--- Recorded information Enclosed Below ---
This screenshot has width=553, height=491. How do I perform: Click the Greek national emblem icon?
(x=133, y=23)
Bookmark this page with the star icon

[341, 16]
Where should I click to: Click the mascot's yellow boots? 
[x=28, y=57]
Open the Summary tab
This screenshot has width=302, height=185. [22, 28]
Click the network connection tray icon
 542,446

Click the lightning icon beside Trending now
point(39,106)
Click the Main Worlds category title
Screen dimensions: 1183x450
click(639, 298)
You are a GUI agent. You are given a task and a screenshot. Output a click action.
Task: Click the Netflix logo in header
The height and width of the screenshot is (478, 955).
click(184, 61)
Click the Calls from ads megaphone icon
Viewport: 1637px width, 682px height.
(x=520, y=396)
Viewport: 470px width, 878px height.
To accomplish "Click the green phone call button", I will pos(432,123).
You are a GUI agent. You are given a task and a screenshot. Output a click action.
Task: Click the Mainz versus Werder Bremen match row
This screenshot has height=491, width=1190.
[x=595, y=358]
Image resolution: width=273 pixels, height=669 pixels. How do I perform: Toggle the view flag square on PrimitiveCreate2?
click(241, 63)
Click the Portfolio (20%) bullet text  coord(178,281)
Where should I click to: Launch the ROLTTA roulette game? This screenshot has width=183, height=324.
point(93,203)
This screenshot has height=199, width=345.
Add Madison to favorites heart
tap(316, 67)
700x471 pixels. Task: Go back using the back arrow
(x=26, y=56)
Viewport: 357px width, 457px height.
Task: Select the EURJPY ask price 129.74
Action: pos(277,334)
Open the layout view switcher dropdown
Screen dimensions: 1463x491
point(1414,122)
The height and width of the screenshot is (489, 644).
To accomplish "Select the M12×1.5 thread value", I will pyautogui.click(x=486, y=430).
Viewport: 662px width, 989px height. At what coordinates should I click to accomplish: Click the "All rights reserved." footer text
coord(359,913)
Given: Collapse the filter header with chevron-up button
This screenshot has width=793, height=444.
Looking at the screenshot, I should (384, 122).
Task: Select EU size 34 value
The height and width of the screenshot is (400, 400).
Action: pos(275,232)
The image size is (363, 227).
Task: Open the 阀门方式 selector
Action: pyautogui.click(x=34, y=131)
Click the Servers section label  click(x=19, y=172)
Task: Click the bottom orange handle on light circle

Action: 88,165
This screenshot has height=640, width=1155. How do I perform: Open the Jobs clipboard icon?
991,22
--- End of Enclosed Recorded information ---
#### [What you are asked to do]
All of the records above should be repeated exactly.

#### [Solution for this task]
This screenshot has width=553, height=491. How do I perform: Click the Greek national emblem icon?
(x=133, y=23)
Bookmark this page with the star icon

[341, 16]
Where should I click to: Click the mascot's yellow boots? 
[x=28, y=57]
Open the Summary tab
This screenshot has width=302, height=185. [22, 28]
Click the network connection tray icon
 542,446

Click the lightning icon beside Trending now
point(39,106)
Click the Main Worlds category title
Screen dimensions: 1183x450
click(639, 298)
You are a GUI agent. You are given a task and a screenshot. Output a click action.
Task: Click the Netflix logo in header
The height and width of the screenshot is (478, 955).
click(184, 61)
Click the Calls from ads megaphone icon
Viewport: 1637px width, 682px height.
(x=520, y=396)
Viewport: 470px width, 878px height.
To accomplish "Click the green phone call button", I will pos(432,123).
You are a GUI agent. You are given a task and a screenshot. Output a click action.
Task: Click the Mainz versus Werder Bremen match row
This screenshot has height=491, width=1190.
[x=595, y=358]
Image resolution: width=273 pixels, height=669 pixels. How do I perform: Toggle the view flag square on PrimitiveCreate2?
click(241, 63)
Click the Portfolio (20%) bullet text  coord(178,281)
Where should I click to: Launch the ROLTTA roulette game? This screenshot has width=183, height=324.
point(93,203)
This screenshot has height=199, width=345.
Add Madison to favorites heart
tap(316, 67)
700x471 pixels. Task: Go back using the back arrow
(x=26, y=56)
Viewport: 357px width, 457px height.
Task: Select the EURJPY ask price 129.74
Action: pos(277,334)
Open the layout view switcher dropdown
Screen dimensions: 1463x491
point(1414,122)
The height and width of the screenshot is (489, 644).
To accomplish "Select the M12×1.5 thread value", I will pyautogui.click(x=486, y=430).
Viewport: 662px width, 989px height. At what coordinates should I click to accomplish: Click the "All rights reserved." footer text
coord(359,913)
Given: Collapse the filter header with chevron-up button
This screenshot has width=793, height=444.
Looking at the screenshot, I should (384, 122).
Task: Select EU size 34 value
The height and width of the screenshot is (400, 400).
Action: pos(275,232)
The image size is (363, 227).
Task: Open the 阀门方式 selector
Action: pyautogui.click(x=34, y=131)
Click the Servers section label  click(x=19, y=172)
Task: Click the bottom orange handle on light circle

Action: 88,165
This screenshot has height=640, width=1155. How do I perform: Open the Jobs clipboard icon?
991,22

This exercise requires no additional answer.